*** Begin section ***

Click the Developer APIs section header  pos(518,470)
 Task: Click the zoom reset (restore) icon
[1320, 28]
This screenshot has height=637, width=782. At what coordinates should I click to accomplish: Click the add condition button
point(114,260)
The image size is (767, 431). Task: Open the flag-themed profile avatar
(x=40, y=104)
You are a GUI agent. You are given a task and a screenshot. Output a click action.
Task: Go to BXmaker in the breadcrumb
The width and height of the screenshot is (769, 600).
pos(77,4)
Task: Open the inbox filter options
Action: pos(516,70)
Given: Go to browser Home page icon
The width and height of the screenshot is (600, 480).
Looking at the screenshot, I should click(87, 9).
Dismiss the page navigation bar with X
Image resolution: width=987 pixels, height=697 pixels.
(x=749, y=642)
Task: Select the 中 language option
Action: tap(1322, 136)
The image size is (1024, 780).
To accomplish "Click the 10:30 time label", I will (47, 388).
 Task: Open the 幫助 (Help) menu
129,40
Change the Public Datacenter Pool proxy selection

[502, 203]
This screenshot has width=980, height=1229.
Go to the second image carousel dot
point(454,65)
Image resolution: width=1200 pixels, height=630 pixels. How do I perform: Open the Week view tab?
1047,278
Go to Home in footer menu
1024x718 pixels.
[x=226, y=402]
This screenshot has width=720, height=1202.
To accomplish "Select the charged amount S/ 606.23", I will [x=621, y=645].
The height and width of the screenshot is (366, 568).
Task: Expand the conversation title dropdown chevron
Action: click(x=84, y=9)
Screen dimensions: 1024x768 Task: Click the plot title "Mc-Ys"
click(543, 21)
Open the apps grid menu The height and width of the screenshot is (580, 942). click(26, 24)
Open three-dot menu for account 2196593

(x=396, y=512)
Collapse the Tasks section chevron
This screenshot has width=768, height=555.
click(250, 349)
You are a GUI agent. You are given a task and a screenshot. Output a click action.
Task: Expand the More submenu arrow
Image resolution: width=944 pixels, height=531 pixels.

*** End section ***

> **PROMPT**
The whole listing above is to be copied exactly.

> **SOLUTION TO THIS PROBLEM**
Click the Developer APIs section header  pos(518,470)
 Task: Click the zoom reset (restore) icon
[1320, 28]
This screenshot has height=637, width=782. At what coordinates should I click to accomplish: Click the add condition button
point(114,260)
The image size is (767, 431). Task: Open the flag-themed profile avatar
(x=40, y=104)
You are a GUI agent. You are given a task and a screenshot. Output a click action.
Task: Go to BXmaker in the breadcrumb
The width and height of the screenshot is (769, 600).
pos(77,4)
Task: Open the inbox filter options
Action: pos(516,70)
Given: Go to browser Home page icon
The width and height of the screenshot is (600, 480).
Looking at the screenshot, I should click(87, 9).
Dismiss the page navigation bar with X
Image resolution: width=987 pixels, height=697 pixels.
(x=749, y=642)
Task: Select the 中 language option
Action: tap(1322, 136)
The image size is (1024, 780).
To accomplish "Click the 10:30 time label", I will (47, 388).
 Task: Open the 幫助 (Help) menu
129,40
Change the Public Datacenter Pool proxy selection

[502, 203]
This screenshot has width=980, height=1229.
Go to the second image carousel dot
point(454,65)
Image resolution: width=1200 pixels, height=630 pixels. How do I perform: Open the Week view tab?
1047,278
Go to Home in footer menu
1024x718 pixels.
[x=226, y=402]
This screenshot has width=720, height=1202.
To accomplish "Select the charged amount S/ 606.23", I will [x=621, y=645].
The height and width of the screenshot is (366, 568).
Task: Expand the conversation title dropdown chevron
Action: click(x=84, y=9)
Screen dimensions: 1024x768 Task: Click the plot title "Mc-Ys"
click(543, 21)
Open the apps grid menu The height and width of the screenshot is (580, 942). click(26, 24)
Open three-dot menu for account 2196593

(x=396, y=512)
Collapse the Tasks section chevron
This screenshot has width=768, height=555.
click(250, 349)
You are a GUI agent. You are given a task and a screenshot. Output a click action.
Task: Expand the More submenu arrow
Image resolution: width=944 pixels, height=531 pixels.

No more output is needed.